Get the FREE Ultimate OpenClaw Setup Guide →

technical-pm

Scanned
npx machina-cli add skill aroyburman-codes/pm-skills/technical-pm --openclaw
Files (1)
SKILL.md
8.0 KB

Technical PM Skill

Apply a structured framework to technical PM questions targeting AI product roles.

When to Use

  • User asks about RLHF, fine-tuning, evals, inference, model architecture
  • User asks "Design a system that uses LLMs to X"
  • User asks "How would you build a RAG system for X"
  • User asks about technical trade-offs in AI/ML systems
  • User asks about API design for AI products
  • User says /technical-pm followed by a question
  • Any question requiring ML/AI technical depth from a PM perspective

Context

  • Tuned for: AI product roles at frontier AI companies
  • What matters: Going deep with researchers and engineers. You don't need to implement, but you need to understand the technical landscape well enough to make informed product decisions.
  • Common pitfall: Hand-waving on technical details. Be specific about architectures, trade-offs, and constraints.

Framework: AI PM Technical Method (6 Sections)

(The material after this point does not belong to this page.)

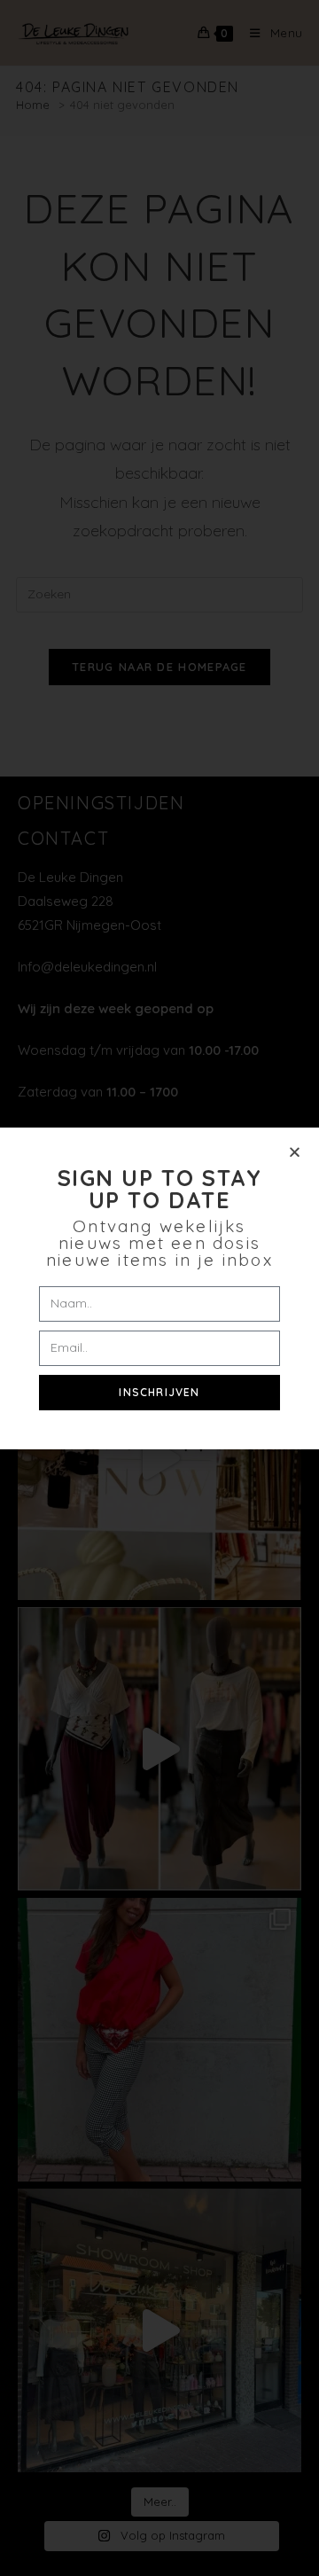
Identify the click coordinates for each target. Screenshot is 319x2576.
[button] (294, 1152)
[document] (159, 1288)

Section 1: Technical Clarifications & Constraints

Before designing anything, scope the technical problem:

  • Capability Assumptions: What model capabilities are available? (reasoning, multimodal, tool use, code gen)
  • Scale: How many users/queries? What latency requirements?
  • Infrastructure: Cloud vs. on-prem? What compute budget?
  • Data: What training/eval data exists? Privacy constraints?
  • Integration: What systems does this need to plug into?
  • Timeline: MVP vs. production-grade?

Section 2: Users (Developer & End-User Personas)

For technical products, think about two user layers:

  • Developers/Engineers: Who builds on this? What's their skill level? What do they expect?
  • End Users: Who consumes the output? What quality bar do they need?

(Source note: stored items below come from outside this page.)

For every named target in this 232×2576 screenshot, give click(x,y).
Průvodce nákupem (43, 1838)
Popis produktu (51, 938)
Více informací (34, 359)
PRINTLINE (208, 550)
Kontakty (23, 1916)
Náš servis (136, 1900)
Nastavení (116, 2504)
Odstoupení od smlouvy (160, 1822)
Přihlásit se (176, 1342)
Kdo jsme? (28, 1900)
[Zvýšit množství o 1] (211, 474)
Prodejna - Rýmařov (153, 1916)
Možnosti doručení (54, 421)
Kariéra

For each persona: current workflow, technical sophistication, key frustrations.

Section 3: High-Level System Design

Draw the system architecture (describe it clearly):

  • Data Pipeline: How does data flow in? (user input → preprocessing → model → postprocessing → output)
  • Model Layer: Which model(s)? Foundation model + fine-tuned? Routing? Ensemble?
  • Orchestration: How are multi-step workflows managed? (agents, chains, state machines)
  • Storage: What needs to be persisted? (conversation history, embeddings, user preferences, model artifacts)
  • Serving: How is inference served? (batch vs. real-time, edge vs. cloud)

For RAG systems specifically:

  • Document ingestion pipeline (chunking strategy, embedding model, vector DB)
  • Retrieval (similarity search, reranking, hybrid search)
  • Generation (context window management, prompt engineering, citation)
  • Evaluation (relevance, faithfulness, answer quality)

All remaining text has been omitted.